Core sick-day teaching points for type 1 diabetes:
1. **Never stop insulin**, even if the child is eating less — basal insulin is always required to suppress lipolysis and ketogenesis.
2. **Check glucose every 2–4 hours**.
3. **Check ketones** when glucose is > 240 mg/dL or with vomiting.
4. **Adjust insulin doses upward** based on glucose and ketones; consult the diabetes team for correction doses.
5. Maintain hydration with sugar-free fluids if glucose is high, sugar-containing fluids if hypoglycemic.
6. Seek care for persistent vomiting, ketones, or dehydration.
Reducing or holding insulin during illness is the single most common pitfall and the most common cause of DKA in pediatric T1DM.
**Why each option:**
**A.** Increasing glucose monitoring frequency is the cornerstone of sick-day management for T1DM, allowing insulin dose adjustments to prevent illness-induced hyperglycemia and DKA.
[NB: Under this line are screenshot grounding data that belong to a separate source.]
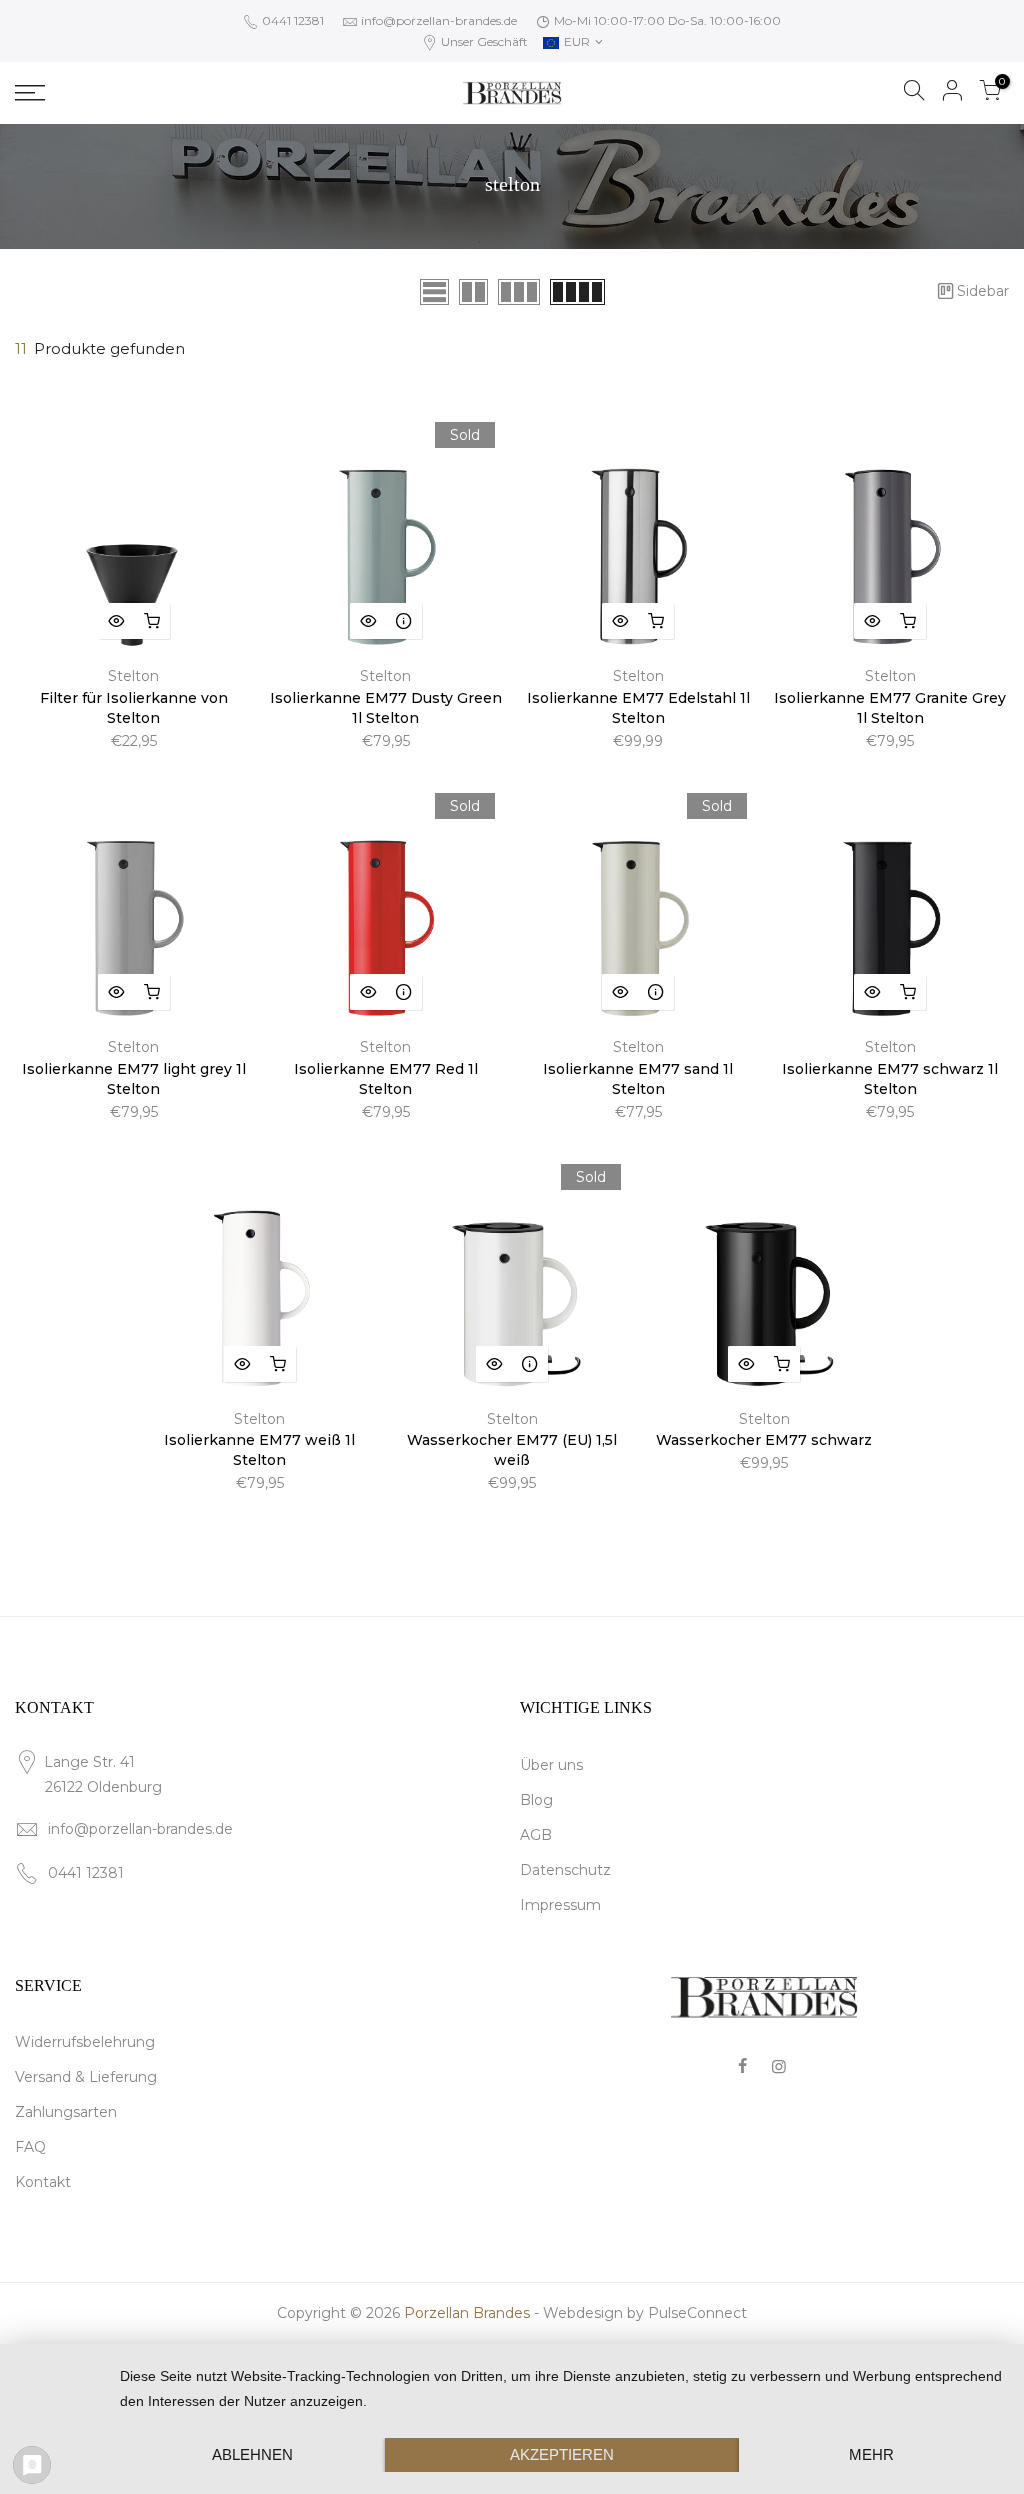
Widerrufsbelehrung (85, 2042)
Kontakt (43, 2182)
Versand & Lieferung (86, 2077)
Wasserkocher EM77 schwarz (764, 1440)
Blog (536, 1800)
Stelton (133, 676)
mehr (871, 2454)
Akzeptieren (562, 2454)
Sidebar (983, 291)
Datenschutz (565, 1870)
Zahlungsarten (66, 2112)
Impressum (560, 1905)
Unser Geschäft (483, 41)
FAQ (30, 2147)
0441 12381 (291, 20)
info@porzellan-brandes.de (439, 20)
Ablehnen (252, 2454)
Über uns (551, 1765)
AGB (536, 1835)
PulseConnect (697, 2313)
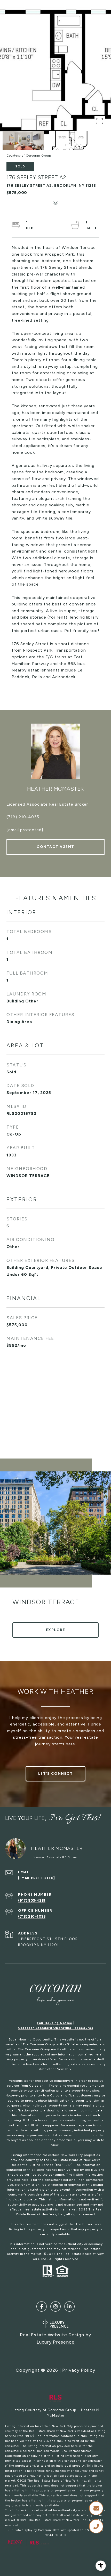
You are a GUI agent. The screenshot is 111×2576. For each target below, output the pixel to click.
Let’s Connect (55, 1773)
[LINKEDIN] (69, 2306)
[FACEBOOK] (41, 2306)
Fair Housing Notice (54, 2023)
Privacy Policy (78, 2370)
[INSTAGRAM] (55, 2306)
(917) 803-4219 (31, 1900)
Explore (55, 1630)
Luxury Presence (56, 2342)
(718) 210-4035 (22, 816)
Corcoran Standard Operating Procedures (55, 2028)
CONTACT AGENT (55, 847)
**B.** Reducing insulin during illness is dangerous — stress hormones increase insulin needs and lower doses precipitate ketoacidosis.
**C.** Continuing the same regimen ignores the increased insulin requirements during illness and risks DKA.
**D.** Holding insulin entirely is the single most common cause of pediatric DKA — basal insulin must continue even during illness.